WHO scientists traced 13 COVID-19 strains to Wuhan from late 2019
Investigators from the World Health Organization (WHO) looking into the origins of coronavirus in China have discovered signs the outbreak was much wider in Wuhan in December 2019 than previously thought, and are urgently seeking access to hundreds of thousands of blood samples from the city that China has not so far let them examine, CNN reported.
The lead investigator for the WHO mission, Peter Ben Embarek, told CNN that the mission had found several signs of the more wide-ranging 2019 spread, including establishing for the first time there were over a dozen strains of the virus in Wuhan already in December.
The WHO food safety specialist added the team had been presented by Chinese scientists with 174 cases of coronavirus in and around Wuhan in December 2019. Of these 100 had been confirmed by laboratory tests, he said, and another 74 through the clinical diagnosis of the patient's symptoms.

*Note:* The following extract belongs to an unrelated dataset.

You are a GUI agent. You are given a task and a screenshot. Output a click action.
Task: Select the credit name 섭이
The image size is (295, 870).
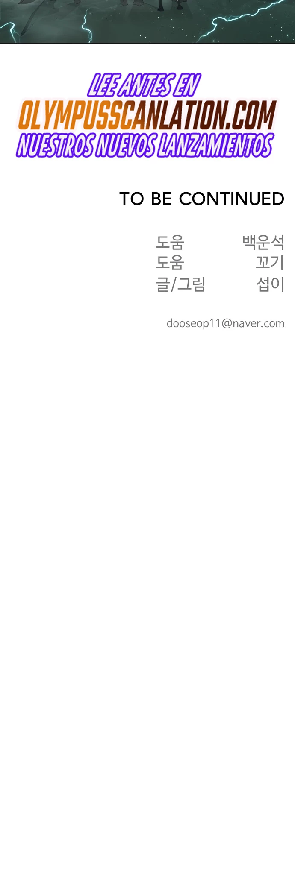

Ben Embarek said it was possible this larger number -- of likely severe cases that had been noticed by Chinese doctors early on -- meant the disease could have hit an estimated 1,000-plus people in Wuhan that December.
Ben Embarek said the mission -- which comprised 17 WHO scientists and 17 Chinese -- had broadened the type of virus genetic material they examined from early coronavirus cases that first December. As a result, they were able to gather for the first time 13 different genetic sequences of the SARS-COV-2 virus from December 2019. The sequences, if examined with wider patient data in China across 2019, could provide valuable clues about the geography and timing of the outbreak before December.